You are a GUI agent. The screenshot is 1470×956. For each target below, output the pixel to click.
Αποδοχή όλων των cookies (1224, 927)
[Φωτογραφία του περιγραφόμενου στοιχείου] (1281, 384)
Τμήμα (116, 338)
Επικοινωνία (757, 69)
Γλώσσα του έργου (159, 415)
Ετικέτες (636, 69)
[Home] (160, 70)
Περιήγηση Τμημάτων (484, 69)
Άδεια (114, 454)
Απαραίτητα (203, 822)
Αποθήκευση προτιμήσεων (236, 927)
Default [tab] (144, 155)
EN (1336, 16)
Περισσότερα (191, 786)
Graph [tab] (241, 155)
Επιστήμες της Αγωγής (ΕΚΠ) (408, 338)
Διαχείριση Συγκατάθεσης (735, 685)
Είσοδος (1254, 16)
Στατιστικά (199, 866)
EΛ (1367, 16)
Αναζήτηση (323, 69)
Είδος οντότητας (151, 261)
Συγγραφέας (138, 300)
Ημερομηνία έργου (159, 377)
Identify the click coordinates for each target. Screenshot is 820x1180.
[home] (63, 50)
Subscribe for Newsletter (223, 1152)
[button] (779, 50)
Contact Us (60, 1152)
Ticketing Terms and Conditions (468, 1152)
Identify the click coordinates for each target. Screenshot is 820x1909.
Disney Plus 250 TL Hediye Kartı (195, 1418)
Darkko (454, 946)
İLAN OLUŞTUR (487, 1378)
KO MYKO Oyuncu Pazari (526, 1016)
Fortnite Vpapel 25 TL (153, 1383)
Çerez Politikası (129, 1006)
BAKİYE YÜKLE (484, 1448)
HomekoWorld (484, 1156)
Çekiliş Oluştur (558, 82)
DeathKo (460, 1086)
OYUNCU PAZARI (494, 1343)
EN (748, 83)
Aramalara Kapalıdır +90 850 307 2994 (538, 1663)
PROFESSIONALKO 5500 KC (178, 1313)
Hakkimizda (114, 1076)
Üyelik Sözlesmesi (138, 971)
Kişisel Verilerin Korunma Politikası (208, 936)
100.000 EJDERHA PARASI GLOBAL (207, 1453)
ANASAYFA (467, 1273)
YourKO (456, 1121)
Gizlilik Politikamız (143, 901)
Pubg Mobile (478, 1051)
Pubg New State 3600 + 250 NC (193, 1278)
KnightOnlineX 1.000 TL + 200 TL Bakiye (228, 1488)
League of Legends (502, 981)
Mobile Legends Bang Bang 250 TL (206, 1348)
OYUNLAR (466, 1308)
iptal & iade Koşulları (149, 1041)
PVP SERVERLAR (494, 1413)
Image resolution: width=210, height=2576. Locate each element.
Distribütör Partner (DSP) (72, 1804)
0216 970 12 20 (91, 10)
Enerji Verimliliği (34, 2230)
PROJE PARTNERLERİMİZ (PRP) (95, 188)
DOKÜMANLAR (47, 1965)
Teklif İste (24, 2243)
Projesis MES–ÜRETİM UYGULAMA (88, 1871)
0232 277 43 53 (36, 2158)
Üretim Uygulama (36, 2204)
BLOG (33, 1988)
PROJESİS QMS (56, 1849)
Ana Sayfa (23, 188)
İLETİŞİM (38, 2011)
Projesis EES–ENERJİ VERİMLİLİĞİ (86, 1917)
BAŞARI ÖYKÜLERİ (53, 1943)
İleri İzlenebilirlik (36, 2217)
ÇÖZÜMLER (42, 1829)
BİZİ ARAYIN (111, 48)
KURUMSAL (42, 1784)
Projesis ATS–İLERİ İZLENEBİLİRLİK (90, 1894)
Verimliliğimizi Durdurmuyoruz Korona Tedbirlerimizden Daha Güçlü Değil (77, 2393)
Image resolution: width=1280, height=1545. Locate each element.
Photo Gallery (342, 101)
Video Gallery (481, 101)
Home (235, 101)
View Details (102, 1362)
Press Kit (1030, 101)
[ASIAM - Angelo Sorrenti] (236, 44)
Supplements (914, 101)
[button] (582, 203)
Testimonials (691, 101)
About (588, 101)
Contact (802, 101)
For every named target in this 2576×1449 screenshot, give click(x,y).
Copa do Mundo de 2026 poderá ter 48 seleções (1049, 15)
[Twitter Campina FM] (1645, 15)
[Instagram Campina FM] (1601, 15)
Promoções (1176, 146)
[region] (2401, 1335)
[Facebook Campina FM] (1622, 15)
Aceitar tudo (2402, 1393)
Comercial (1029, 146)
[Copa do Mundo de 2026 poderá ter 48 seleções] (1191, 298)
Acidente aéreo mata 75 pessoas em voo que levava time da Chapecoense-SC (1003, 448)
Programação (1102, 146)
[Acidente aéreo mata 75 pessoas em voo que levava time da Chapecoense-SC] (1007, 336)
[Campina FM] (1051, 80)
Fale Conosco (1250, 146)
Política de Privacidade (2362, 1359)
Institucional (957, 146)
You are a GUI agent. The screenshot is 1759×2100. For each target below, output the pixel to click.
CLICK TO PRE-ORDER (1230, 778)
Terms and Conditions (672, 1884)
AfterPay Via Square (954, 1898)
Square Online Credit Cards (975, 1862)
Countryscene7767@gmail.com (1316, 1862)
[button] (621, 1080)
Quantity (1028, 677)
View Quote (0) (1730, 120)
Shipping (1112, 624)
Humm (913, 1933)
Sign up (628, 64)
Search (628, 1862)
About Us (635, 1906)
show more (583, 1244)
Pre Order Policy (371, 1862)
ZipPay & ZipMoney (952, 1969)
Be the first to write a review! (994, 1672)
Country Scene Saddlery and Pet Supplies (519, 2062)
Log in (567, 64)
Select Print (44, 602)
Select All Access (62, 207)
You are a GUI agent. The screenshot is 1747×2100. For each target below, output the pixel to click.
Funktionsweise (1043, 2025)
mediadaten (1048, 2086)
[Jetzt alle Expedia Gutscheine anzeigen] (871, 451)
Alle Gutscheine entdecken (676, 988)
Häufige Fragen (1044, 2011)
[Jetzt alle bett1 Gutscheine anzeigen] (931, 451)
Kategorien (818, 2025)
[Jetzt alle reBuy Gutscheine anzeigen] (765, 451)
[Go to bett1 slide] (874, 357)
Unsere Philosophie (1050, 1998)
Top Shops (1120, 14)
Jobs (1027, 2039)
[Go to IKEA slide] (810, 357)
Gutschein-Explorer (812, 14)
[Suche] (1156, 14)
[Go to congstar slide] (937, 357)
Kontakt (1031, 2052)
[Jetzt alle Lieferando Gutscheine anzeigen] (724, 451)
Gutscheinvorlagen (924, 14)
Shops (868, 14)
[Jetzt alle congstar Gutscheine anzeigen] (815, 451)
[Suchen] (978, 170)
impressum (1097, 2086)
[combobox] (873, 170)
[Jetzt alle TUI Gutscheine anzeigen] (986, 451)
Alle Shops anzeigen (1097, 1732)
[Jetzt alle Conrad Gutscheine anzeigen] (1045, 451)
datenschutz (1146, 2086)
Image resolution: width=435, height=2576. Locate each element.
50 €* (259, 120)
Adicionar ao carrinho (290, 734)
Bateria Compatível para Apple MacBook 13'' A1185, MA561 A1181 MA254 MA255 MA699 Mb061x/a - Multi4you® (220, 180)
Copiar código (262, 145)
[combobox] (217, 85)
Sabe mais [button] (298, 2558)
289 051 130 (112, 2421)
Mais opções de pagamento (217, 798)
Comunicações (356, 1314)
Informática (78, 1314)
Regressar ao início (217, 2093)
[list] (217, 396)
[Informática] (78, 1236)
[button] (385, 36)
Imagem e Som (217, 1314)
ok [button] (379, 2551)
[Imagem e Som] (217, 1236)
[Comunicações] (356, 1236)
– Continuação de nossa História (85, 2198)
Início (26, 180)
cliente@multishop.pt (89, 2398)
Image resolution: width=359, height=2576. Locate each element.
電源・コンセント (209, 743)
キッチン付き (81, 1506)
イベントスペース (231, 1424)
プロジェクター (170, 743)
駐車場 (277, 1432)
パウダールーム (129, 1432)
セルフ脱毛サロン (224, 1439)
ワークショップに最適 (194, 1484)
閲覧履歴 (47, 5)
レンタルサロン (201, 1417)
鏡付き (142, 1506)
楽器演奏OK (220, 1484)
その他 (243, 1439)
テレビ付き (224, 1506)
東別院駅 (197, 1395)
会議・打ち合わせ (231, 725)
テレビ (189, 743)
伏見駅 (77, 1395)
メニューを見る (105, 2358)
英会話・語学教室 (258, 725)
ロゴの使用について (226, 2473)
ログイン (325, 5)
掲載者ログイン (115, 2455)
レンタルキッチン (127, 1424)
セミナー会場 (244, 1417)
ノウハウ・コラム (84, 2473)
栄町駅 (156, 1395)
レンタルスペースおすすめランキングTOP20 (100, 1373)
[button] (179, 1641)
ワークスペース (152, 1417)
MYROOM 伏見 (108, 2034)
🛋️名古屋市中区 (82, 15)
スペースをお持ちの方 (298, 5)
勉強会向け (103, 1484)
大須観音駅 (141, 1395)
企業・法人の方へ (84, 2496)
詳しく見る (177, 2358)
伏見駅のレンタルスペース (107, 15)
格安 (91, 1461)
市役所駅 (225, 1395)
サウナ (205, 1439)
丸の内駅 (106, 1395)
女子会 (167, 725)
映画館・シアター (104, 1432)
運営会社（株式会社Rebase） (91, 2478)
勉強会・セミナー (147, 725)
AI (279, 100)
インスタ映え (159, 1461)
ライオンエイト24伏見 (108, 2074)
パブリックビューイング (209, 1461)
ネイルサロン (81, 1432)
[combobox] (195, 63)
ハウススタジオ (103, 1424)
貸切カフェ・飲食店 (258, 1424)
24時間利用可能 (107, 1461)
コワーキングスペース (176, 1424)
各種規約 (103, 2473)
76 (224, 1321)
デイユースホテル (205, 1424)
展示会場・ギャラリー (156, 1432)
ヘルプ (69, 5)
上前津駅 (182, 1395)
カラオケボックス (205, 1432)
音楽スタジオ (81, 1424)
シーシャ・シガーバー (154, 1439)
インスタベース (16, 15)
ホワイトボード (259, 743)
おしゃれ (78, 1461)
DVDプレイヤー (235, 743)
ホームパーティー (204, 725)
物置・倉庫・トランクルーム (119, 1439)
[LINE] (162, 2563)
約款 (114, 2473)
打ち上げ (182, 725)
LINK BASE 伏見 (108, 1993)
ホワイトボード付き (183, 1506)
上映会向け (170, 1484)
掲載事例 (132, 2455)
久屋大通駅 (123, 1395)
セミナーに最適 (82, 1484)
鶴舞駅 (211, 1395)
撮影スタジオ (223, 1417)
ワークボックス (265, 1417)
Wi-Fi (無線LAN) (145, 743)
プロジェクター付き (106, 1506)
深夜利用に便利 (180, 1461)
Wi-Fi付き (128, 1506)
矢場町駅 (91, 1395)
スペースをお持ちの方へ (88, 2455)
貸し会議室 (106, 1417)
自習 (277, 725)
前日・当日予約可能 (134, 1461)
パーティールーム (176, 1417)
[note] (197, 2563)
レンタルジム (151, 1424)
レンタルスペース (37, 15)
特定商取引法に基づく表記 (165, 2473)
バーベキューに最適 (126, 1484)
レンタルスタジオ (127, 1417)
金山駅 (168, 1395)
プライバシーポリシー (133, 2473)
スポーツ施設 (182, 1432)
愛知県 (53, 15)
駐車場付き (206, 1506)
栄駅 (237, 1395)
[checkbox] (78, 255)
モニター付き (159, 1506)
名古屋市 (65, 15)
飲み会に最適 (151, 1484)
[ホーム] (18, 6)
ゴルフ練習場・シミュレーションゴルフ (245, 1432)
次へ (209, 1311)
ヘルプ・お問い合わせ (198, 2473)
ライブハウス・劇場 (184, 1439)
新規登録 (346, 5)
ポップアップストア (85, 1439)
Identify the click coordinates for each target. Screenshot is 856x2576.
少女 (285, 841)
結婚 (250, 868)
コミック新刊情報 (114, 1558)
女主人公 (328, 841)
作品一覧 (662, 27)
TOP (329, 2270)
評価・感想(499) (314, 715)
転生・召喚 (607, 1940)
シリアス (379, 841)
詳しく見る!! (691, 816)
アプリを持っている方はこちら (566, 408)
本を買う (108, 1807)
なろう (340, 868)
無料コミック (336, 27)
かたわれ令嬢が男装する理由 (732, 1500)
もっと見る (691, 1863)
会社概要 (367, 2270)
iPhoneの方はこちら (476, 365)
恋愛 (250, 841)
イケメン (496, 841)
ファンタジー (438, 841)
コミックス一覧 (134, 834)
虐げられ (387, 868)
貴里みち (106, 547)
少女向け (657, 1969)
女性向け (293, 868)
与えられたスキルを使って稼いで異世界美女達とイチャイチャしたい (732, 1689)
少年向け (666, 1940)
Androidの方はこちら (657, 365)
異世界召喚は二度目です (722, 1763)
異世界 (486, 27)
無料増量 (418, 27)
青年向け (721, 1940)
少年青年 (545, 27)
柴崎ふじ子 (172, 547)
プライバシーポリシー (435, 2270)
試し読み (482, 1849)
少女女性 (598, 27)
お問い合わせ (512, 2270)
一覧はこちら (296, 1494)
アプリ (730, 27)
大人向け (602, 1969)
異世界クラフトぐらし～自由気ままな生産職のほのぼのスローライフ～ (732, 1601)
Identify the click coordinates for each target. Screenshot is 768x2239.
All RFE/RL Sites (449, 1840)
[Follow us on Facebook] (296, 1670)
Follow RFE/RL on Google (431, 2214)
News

* * * * * * *

BRIEF:
Working through the records above, establish how many lines contain the string "Locate", and reply with the number by itself.

PROBLEM SOLUTION:
4